Luz Rangel had run through her $10,000 savings and was cleaning houses to pay for her daily heroin use when she found out she was seven months pregnant.
The 26-year-old Tucson resident sobbed for hours upon learning during an emergency room visit in April that she was going to be a mother. She was devastated to think what she might have done to her unborn child.
Though she felt ashamed, she ended up admitting to staff at Banner University Medical Center-Tucson that she was using heroin and that she and her baby needed help. She immediately started methadone treatment and began regular meetings with Banner neonatal specialists.
At the moment Rangel asked for help, the hospital’s doctors and nurses were in the midst of overhauling the way they treat a rising number of newborns who have been exposed to opioids in the womb.
Banner’s new protocol, which emphasizes continuous mother-baby bonding, shorter hospital stays and reduced drug intervention, could be important to other providers in Arizona and around the country as the number of newborns exposed to opioids in utero continues to climb.
The key to the new philosophy is that good parenting is better than any other intervention.
But helping people with substance abuse disorders become better parents is not something that’s completed in one simple step.
At Banner, it included a culture change. Medical providers from multiple disciplines including social workers, physicians and nurses are now trained to view drug use during pregnancy as a health issue, not a moral failure.
Part of the training includes helping staff members understand the disease process of addiction, and that factors like unresolved trauma and untreated mental illness predispose people to high risk of drug use.

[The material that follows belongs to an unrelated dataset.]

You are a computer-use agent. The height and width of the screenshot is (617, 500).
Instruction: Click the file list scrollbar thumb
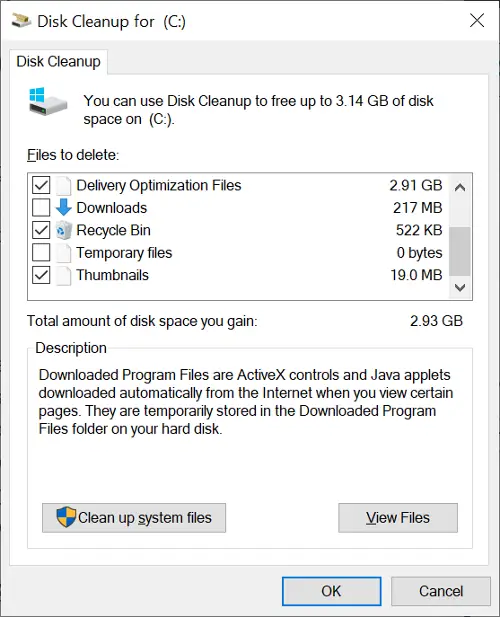coord(460,251)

Most importantly, staff members learn that in order to get optimal results, the moms of drug-exposed babies need to feel welcome and included.
Maternal bonding and other nonpharmacological interventions, some experts believe, are worth far more in easing withdrawal symptoms for opioid-exposed newborns than any other care the baby receives.

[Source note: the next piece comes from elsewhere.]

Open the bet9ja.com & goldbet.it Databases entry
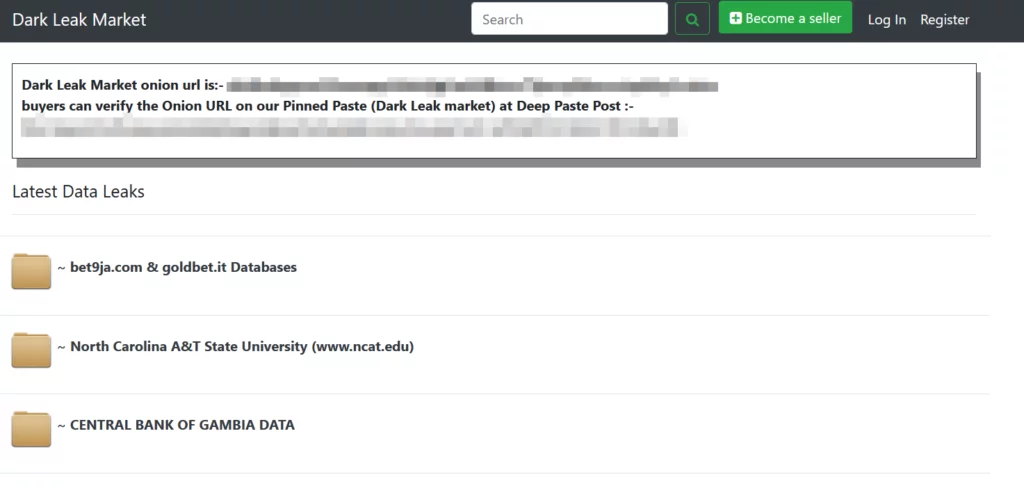 (183, 268)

Rather than giving the newborns the standard of morphine every three hours for withdrawal, hospital staff encourage other therapies they refer to as “eat-sleep-console.”

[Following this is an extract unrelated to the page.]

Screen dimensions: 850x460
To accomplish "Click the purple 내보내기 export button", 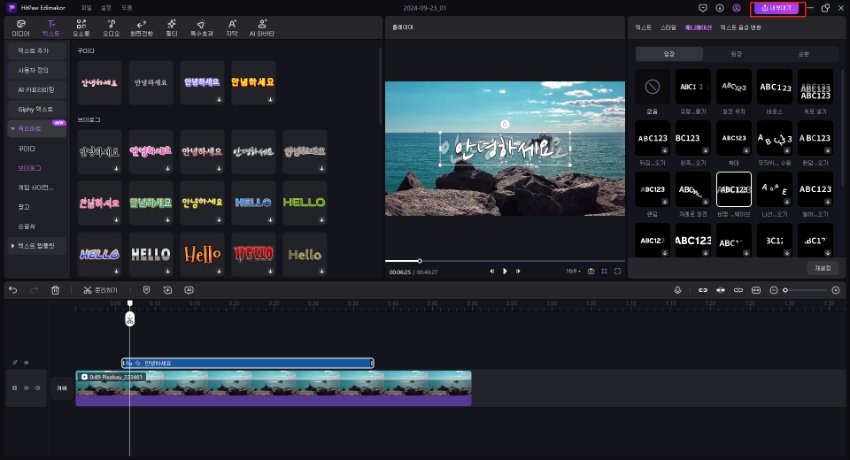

The mother “trusts herself and she trusts us. It is collaborative,” said Lisa Grisham, who is the hospital’s neonatal nurse practitioner supervisor.
“Understanding addiction and seeing the mom and family here, willing to take care of the babies, has been a big eye-opener, I think, for a bunch of our staff.”
Ideally, Grisham said, engendering trust will change parental behavior.
Historically, parents of opioid-exposed newborns at the local Banner hospital have stayed away from the neonatal intensive care unit, or NICU, Grisham said. About 25 to 30 opioid-exposed babies are born at the hospital per year.